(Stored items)
_ _ _ _ _
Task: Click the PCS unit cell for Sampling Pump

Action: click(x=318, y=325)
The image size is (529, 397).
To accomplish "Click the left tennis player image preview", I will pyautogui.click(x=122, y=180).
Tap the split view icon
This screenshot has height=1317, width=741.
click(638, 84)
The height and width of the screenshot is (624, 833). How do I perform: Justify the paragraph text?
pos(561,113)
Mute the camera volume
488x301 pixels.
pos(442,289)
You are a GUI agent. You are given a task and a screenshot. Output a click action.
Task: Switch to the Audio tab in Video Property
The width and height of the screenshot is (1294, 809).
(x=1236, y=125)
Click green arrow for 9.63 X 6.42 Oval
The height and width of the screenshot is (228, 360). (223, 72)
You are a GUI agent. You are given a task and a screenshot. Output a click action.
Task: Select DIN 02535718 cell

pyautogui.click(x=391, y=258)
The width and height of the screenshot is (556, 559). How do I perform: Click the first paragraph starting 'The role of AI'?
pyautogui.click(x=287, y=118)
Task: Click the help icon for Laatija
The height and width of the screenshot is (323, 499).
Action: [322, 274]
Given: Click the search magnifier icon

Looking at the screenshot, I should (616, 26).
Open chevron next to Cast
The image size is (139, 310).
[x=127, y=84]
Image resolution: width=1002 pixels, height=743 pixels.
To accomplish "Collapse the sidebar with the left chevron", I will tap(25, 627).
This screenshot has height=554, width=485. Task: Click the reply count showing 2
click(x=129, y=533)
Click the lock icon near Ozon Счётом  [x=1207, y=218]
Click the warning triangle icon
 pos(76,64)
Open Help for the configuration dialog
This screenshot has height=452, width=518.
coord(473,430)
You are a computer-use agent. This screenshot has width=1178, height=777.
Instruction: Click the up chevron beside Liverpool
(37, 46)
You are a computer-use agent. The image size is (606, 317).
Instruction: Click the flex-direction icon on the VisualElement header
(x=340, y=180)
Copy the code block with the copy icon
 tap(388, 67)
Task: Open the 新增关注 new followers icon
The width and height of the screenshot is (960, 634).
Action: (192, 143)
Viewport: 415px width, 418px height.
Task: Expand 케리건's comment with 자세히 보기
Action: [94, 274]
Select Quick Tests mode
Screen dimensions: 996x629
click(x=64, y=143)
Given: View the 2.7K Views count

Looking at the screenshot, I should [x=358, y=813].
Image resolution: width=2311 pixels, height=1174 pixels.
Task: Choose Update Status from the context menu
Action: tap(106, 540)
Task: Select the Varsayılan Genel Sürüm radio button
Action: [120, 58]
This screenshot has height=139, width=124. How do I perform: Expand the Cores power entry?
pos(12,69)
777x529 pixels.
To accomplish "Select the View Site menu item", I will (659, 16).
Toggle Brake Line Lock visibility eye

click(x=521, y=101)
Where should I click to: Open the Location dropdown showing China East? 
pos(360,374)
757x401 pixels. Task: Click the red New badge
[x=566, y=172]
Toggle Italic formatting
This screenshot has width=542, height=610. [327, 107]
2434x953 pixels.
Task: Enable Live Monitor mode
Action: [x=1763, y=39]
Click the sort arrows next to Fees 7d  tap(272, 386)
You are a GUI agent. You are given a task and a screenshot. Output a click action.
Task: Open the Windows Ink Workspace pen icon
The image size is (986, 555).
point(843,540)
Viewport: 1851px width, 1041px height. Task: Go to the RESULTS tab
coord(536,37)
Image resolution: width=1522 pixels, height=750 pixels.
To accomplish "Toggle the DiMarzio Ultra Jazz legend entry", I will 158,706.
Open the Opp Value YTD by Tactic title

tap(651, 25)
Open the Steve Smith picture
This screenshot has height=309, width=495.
_ _ _ _ _
*Directions for this task*:
Format every line of the stored items above as a numbered list, omitting blank lines.

*Response*:
1. Task: Click the PCS unit cell for Sampling Pump
2. Action: click(x=318, y=325)
3. The image size is (529, 397).
4. To accomplish "Click the left tennis player image preview", I will pyautogui.click(x=122, y=180).
5. Tap the split view icon
6. This screenshot has height=1317, width=741.
7. click(638, 84)
8. The height and width of the screenshot is (624, 833). How do I perform: Justify the paragraph text?
9. pos(561,113)
10. Mute the camera volume
11. 488x301 pixels.
12. pos(442,289)
13. You are a GUI agent. You are given a task and a screenshot. Output a click action.
14. Task: Switch to the Audio tab in Video Property
15. The width and height of the screenshot is (1294, 809).
16. (x=1236, y=125)
17. Click green arrow for 9.63 X 6.42 Oval
18. The height and width of the screenshot is (228, 360). (223, 72)
19. You are a GUI agent. You are given a task and a screenshot. Output a click action.
20. Task: Select DIN 02535718 cell
21. pyautogui.click(x=391, y=258)
22. The width and height of the screenshot is (556, 559). How do I perform: Click the first paragraph starting 'The role of AI'?
23. pyautogui.click(x=287, y=118)
24. Task: Click the help icon for Laatija
25. The height and width of the screenshot is (323, 499).
26. Action: [322, 274]
27. Given: Click the search magnifier icon
28. Looking at the screenshot, I should (616, 26).
29. Open chevron next to Cast
30. The image size is (139, 310).
31. [x=127, y=84]
32. Image resolution: width=1002 pixels, height=743 pixels.
33. To accomplish "Collapse the sidebar with the left chevron", I will tap(25, 627).
34. This screenshot has height=554, width=485. Task: Click the reply count showing 2
35. click(x=129, y=533)
36. Click the lock icon near Ozon Счётом  [x=1207, y=218]
37. Click the warning triangle icon
38.  pos(76,64)
39. Open Help for the configuration dialog
40. This screenshot has height=452, width=518.
41. coord(473,430)
42. You are a computer-use agent. This screenshot has width=1178, height=777.
43. Instruction: Click the up chevron beside Liverpool
44. (37, 46)
45. You are a computer-use agent. The image size is (606, 317).
46. Instruction: Click the flex-direction icon on the VisualElement header
47. (x=340, y=180)
48. Copy the code block with the copy icon
49.  tap(388, 67)
50. Task: Open the 新增关注 new followers icon
51. The width and height of the screenshot is (960, 634).
52. Action: (192, 143)
53. Viewport: 415px width, 418px height.
54. Task: Expand 케리건's comment with 자세히 보기
55. Action: [94, 274]
56. Select Quick Tests mode
57. Screen dimensions: 996x629
58. click(x=64, y=143)
59. Given: View the 2.7K Views count
60. Looking at the screenshot, I should [x=358, y=813].
61. Image resolution: width=2311 pixels, height=1174 pixels.
62. Task: Choose Update Status from the context menu
63. Action: tap(106, 540)
64. Task: Select the Varsayılan Genel Sürüm radio button
65. Action: [120, 58]
66. This screenshot has height=139, width=124. How do I perform: Expand the Cores power entry?
67. pos(12,69)
68. 777x529 pixels.
69. To accomplish "Select the View Site menu item", I will (659, 16).
70. Toggle Brake Line Lock visibility eye
71. click(x=521, y=101)
72. Where should I click to: Open the Location dropdown showing China East? 
73. pos(360,374)
74. 757x401 pixels. Task: Click the red New badge
75. [x=566, y=172]
76. Toggle Italic formatting
77. This screenshot has width=542, height=610. [327, 107]
78. 2434x953 pixels.
79. Task: Enable Live Monitor mode
80. Action: [x=1763, y=39]
81. Click the sort arrows next to Fees 7d  tap(272, 386)
82. You are a GUI agent. You are given a task and a screenshot. Output a click action.
83. Task: Open the Windows Ink Workspace pen icon
84. The image size is (986, 555).
85. point(843,540)
86. Viewport: 1851px width, 1041px height. Task: Go to the RESULTS tab
87. coord(536,37)
88. Image resolution: width=1522 pixels, height=750 pixels.
89. To accomplish "Toggle the DiMarzio Ultra Jazz legend entry", I will 158,706.
90. Open the Opp Value YTD by Tactic title
91. tap(651, 25)
92. Open the Steve Smith picture
93. This screenshot has height=309, width=495.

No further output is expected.